WHEN French voters were called to the polls for the first round of parliamentary elections on Sunday, they punished the Prime Minister, Mr Alain Juppe, and the President, Mr Jacques Chirac, in every way possible.
More than 31 per cent of voters stayed home a near record. The abstention rate was seven percentage points higher than the score reached by the front running Socialist Party.
Dozens of tiny political parties and independent candidates with no hope of winning seats in parliament received nearly 19 per cent of the vote. In addition, 15 per cent cast their ballots for the extreme right National Front; so protest votes counted for one third of the poll.
Voters also punished the centre right's party barons, many of whom consider their seats in parliament a sinecure. Only three centreright candidates were among the 12 elected in the first round, while three government ministers are in danger of losing their seats in next Sunday's runoff. They are the Budget Minister and government spokesman, Mr Alain Lamassoure; the Interior Minister, Mr JeanLouis Debre; and the Urban Affairs and Integration Minister, Mr Eric Raoult.
The ill fated Mr Juppe, who yesterday announced his imminent resignation, scored only 39 per cent in the contest for the parliament seat in Bordeaux, where he is already mayor. In greater danger of losing is Mr Jean Tiberi, President Chirac's successor as mayor of Paris. Mr Tiberi has been the centre right member of parliament for Paris's Latin Quarter since 1968. Plagued by corruption scandals, he lost 20 points from his 1993 score, and may he beaten by a Socialist Sorbonne professor, Ms Lyne CohenSolal.
Even Mr Valery Giscard d'Estaing, the former president of France, suffered the insult of being dragged to the runoff in his central French constituency for the first time in 40 years. Mr Giscard is pitted against a young woman who is standing on an ecological ticket.
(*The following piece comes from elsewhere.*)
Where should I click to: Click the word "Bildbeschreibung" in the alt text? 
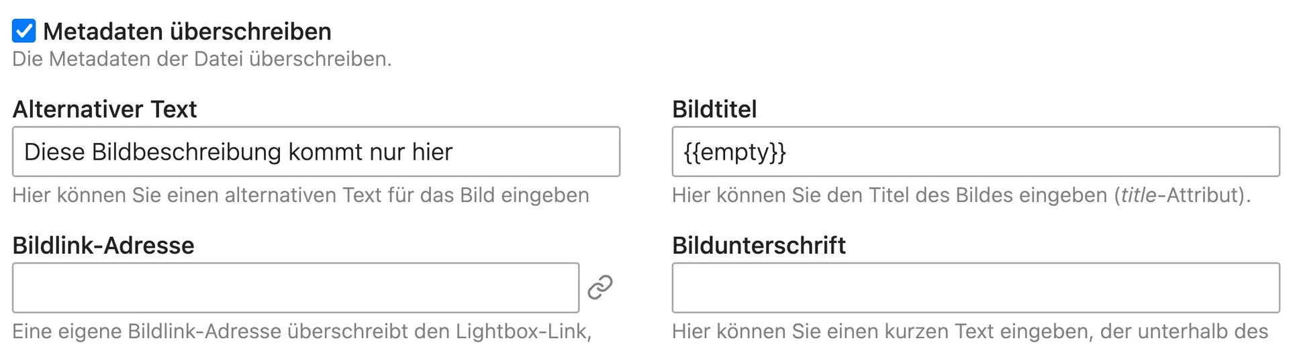(187, 152)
The desire of French voters for change yesterday gave financial markets the jitters. The Paris Bourse fell 3.9 per cent, while the French franc was less affected because foreign investors are more exposed in shares than currency, and because of bank holidays in London and New York. Despite Sunday's rout, the consensus in the financial community is still that the centreright will win on June 1st.
That may depend on whether French voters want vengeance or merely to frighten their centreright leaders. Ms Frederique Bredin, a prominent Socialist, said that while the National Front embodied hatred, the government's attitude towards its citizens could be summarised by the word "contempt".
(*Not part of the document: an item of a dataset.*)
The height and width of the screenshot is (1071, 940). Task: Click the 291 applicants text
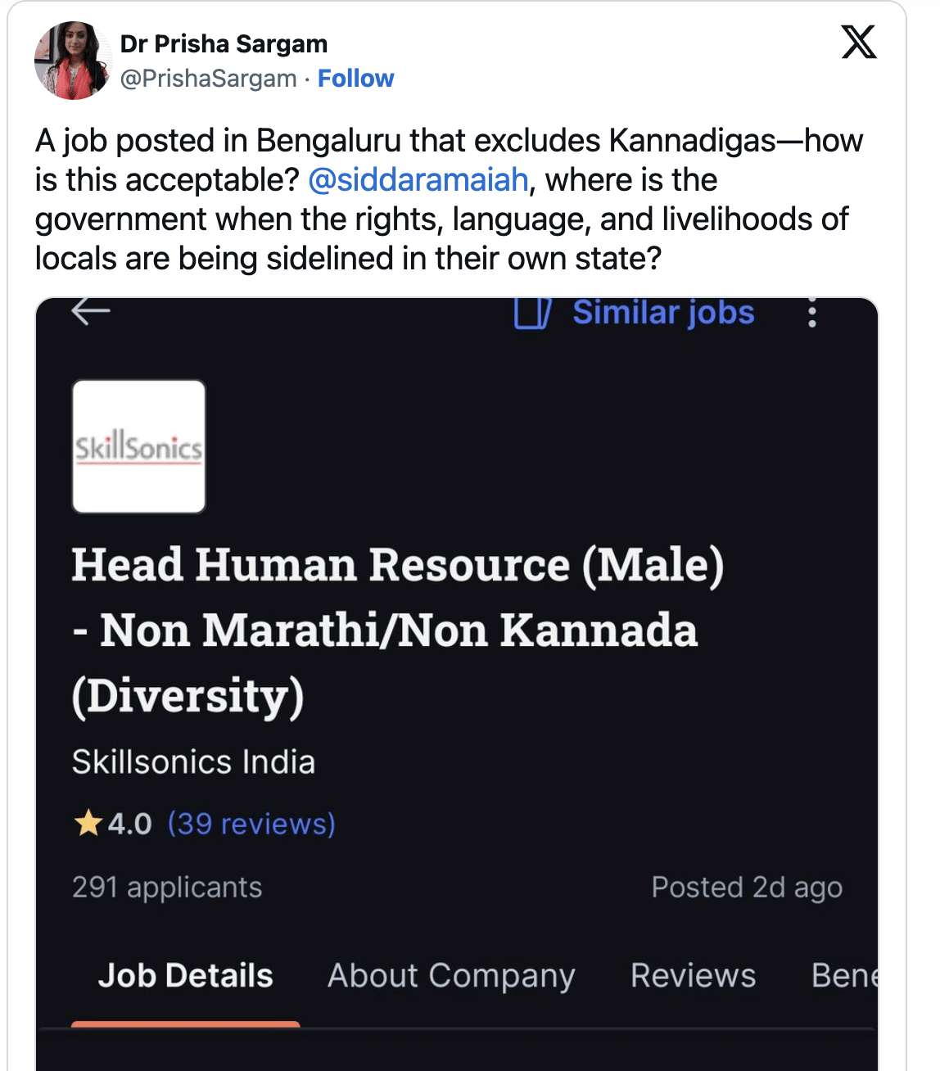coord(167,888)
Many voters resented President Chirac's decision to dissolve parliament 10 months early, for what was seen as personal convenience. A draft law on social cohesion the last vestige of his 1995 promise to heal France's fracture sociale was scuttled.
Depending on the vote next Sunday, the left may get a chance to show it can do better. The Socialist Party leader, Mr Lionel Jospin, has twice surprised France - first by scoring 48 per cent against Mr Chirac in 1995, and now by bringing his party's share of the vote up from the disastrous 1993 elections to 24 per cent, the highest score achieved by any single party on Sunday.
Socialist leaders yesterday met the Communists, who received nearly 10 per cent of the vote. Mr Robert Hue, the Communist leader, denied that his party's shaky alliance with the Socialists threatens European integration. "The Communist Party is not Europhobic," he said.
After Mr Jospin was shown on French television celebrating Sunday's first round victory, Mr Guy Drut - the Minister for Sport and Youth, a former Olympic gold medal winner and the most popular member of Mr Juppe's cabinet - said a good athlete never drinks champagne at halftime.